» **WORK REQUEST**
What you write should match, word for word, the lines from the one containing "Image resolution: width=539" through the end of the data, with no pictures.

Records from a dataset
_____

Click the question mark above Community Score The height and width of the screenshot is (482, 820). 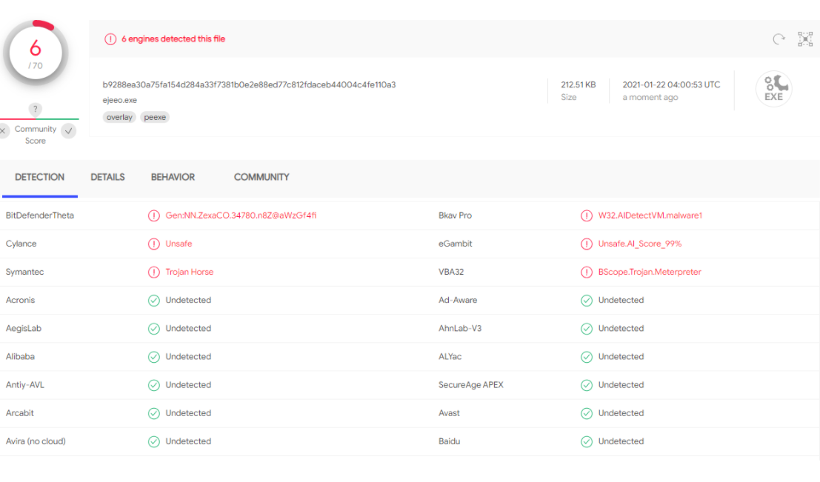pos(35,110)
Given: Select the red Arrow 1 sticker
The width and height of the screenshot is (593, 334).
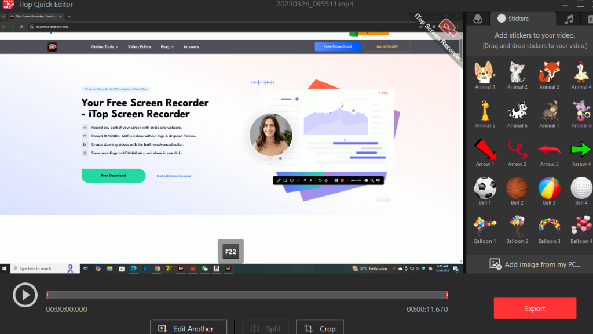Looking at the screenshot, I should pyautogui.click(x=485, y=150).
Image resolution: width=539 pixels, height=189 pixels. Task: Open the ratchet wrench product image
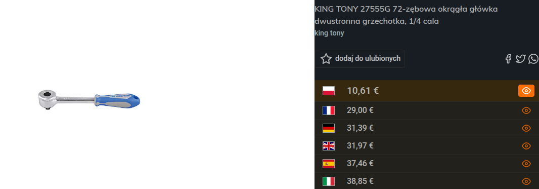[x=89, y=100]
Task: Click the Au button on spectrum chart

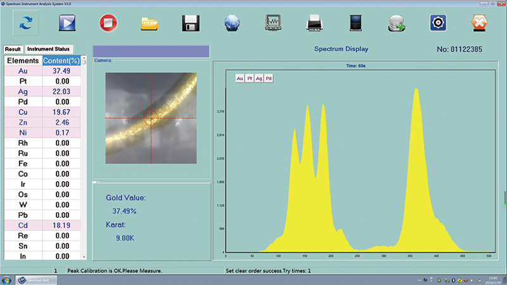Action: (240, 79)
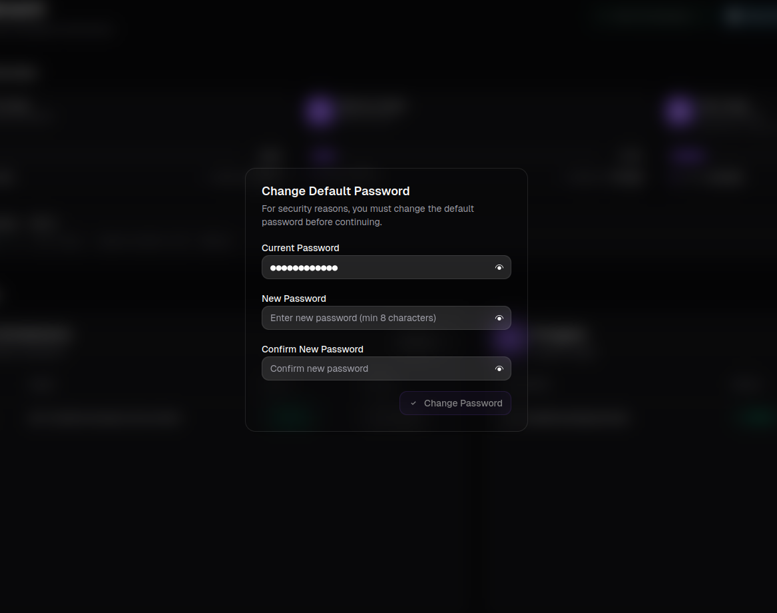Click the purple avatar icon in the center card
777x613 pixels.
(320, 111)
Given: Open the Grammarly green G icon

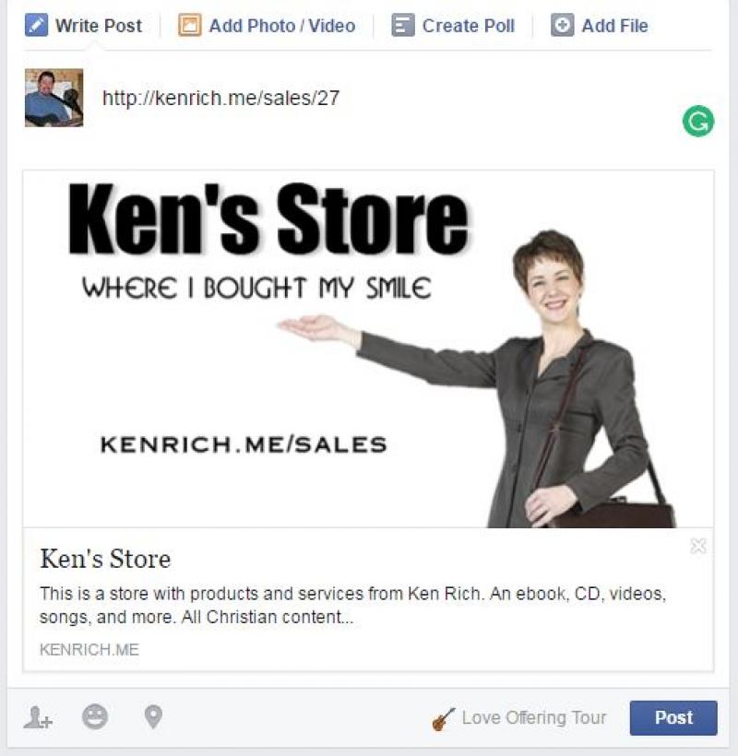Looking at the screenshot, I should 698,121.
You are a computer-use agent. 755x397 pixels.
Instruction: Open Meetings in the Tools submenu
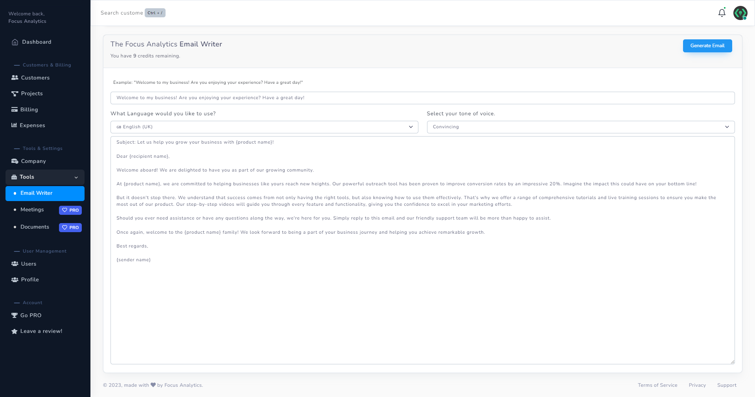pos(32,210)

_____

» **RESULT OF THIS TASK**
Image resolution: width=539 pixels, height=189 pixels. Task: Open the ratchet wrench product image
[x=89, y=100]
Task: Click the Au button on spectrum chart

Action: (240, 79)
Click the purple avatar icon in the center card
777x613 pixels.
(320, 111)
Given: Open the Grammarly green G icon

Looking at the screenshot, I should 698,121.
You are a computer-use agent. 755x397 pixels.
Instruction: Open Meetings in the Tools submenu
pos(32,210)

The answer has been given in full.